Sunday, February 27, 2011

An Open Letter to our Family and Friends

Today is Sunday, and it's been four days since the world just sort of stopped spinning for us. Thank you, to everyone who has called, sent text messages and emails. I'm not quite at a plcae where I can talk to you, but it brings me comfort when I can hear your messages or read your words of love and hope.

I awakened this morning with more peace than I've had the last four days, and realized I needed to write. I began writing what is going to remain private for this time, but also realized I needed to share some things publicly as well. Through all of the trials of my life, my anchor has always been God's gift to me to be able to put into words the depths of my heart. Even when I'm angry with Him, His gift remains, and it's through that gift that I have found, and hope to continue to find my healing.

Though the nitty gritty details aren't important, I want to share some things. Paul and I went on Wednesday for an ultrasound, to more accurately "date" the baby. I was looking forward to being with Paul as he got to hear for the first time the baby's heartbeat. We were both excited, talking about Michael and Abigail, and how this was a little different but still the same. We passed a "hospital baby shop" and both smiled at the fluffy, tiny blankets for sale there. I told Paul I couldn't find any "Big Brother" or "Big Sister" shirts that I liked for the kids, so I was going to make my own, and joked that I might make enough for our whole "Team" to wear while we were laboring.  We got called back, and nervously made our way into the room where in just a few minutes, all of those dreams were shattered.

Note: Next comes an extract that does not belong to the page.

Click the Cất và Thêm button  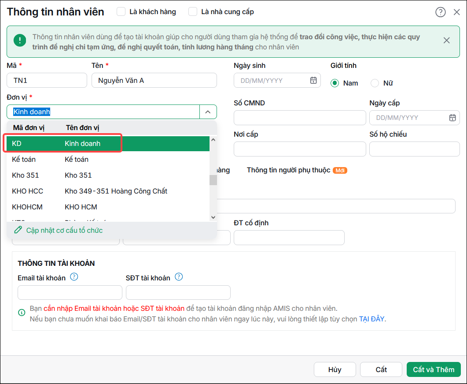click(434, 369)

I saw my baby there on the screen, unmoving. More upsetting than the still baby was the lack of a heartbeat. It only took a few moments for everyone in the room to realize something was wrong. Even when the doctor gave the "official" word, I was already numb. Not again. Not another baby.

More awful than discovering our child had died was this new information that I was still "pregnant." My body is still receiving hormones and did not know that the baby had died. And so, it wasn't letting go. I have spent the last four days not quite grieving, but experiencing something altogether different and unique because I am still pregnant, but not with a living child. I find myself waking up in the middle of the night cradeling a bump and my heart feels like it will explode. I awaken to morning sickness because my body doesn't know I shouldn't be pregnant.

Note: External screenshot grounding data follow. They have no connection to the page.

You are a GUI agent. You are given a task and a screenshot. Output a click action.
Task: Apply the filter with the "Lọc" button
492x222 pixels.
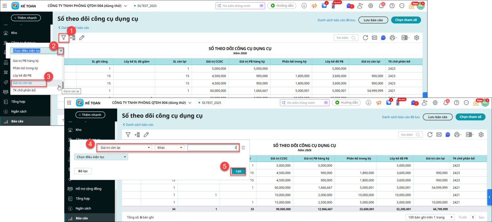[238, 171]
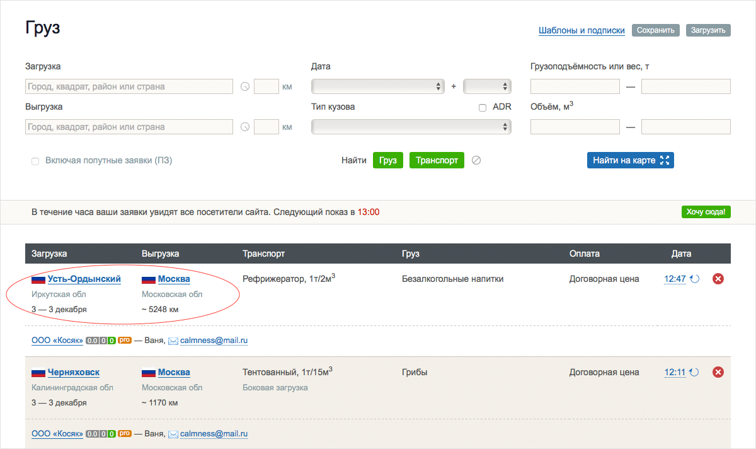Viewport: 756px width, 449px height.
Task: Open Шаблоны и подписки link
Action: [x=581, y=30]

They call this a "missed miscarriage" but I call it hell on earth. I can't imagine a hell that could be worse than being a mother being forced to carry her deceased child inside of her body. My doctor actually told me I could go back to work and carry on with life "as usual" until they were able to schedule my surgery. I have no pain, my body is not sick, and there is physically nothing wrong with me. And yet there is no way I can go to work, go on with life as usual.   I explained to someone that this experience is very similiar to watching my mother in law pass away. Even before she was physically gone, she was gone. We all knew death was imminent, but it didn't make it any easier. While I know that my childs spirit has returned to God, I cannot get my mind around the fact that his ltitle body remains.

Tomorrow morning I am having surgery. When it's over, his little body will no longer be inside of mine, and in some ways I feel as though I am somehow betraying him. I'm his mother, I should have protected him. But in another way, I will be glad to get the surgery behind me so that we can begin to grieve and move on. Many firends have offered advice, and as much as I love them, I don't think they realize it's impossible for me to grieve a child I'm still carrying.

Please, continue to call, even if we can't talk. Please email, even if our close friends are the ones responding to you. The day is coming when we'll be able to talk, when we'll be able say, "yes please, let's go to lunch b/c I need to talk."




"From your head down to your toes, you're not much goodness knows. But you're so precious to me, sweet as can be. Baby of mine."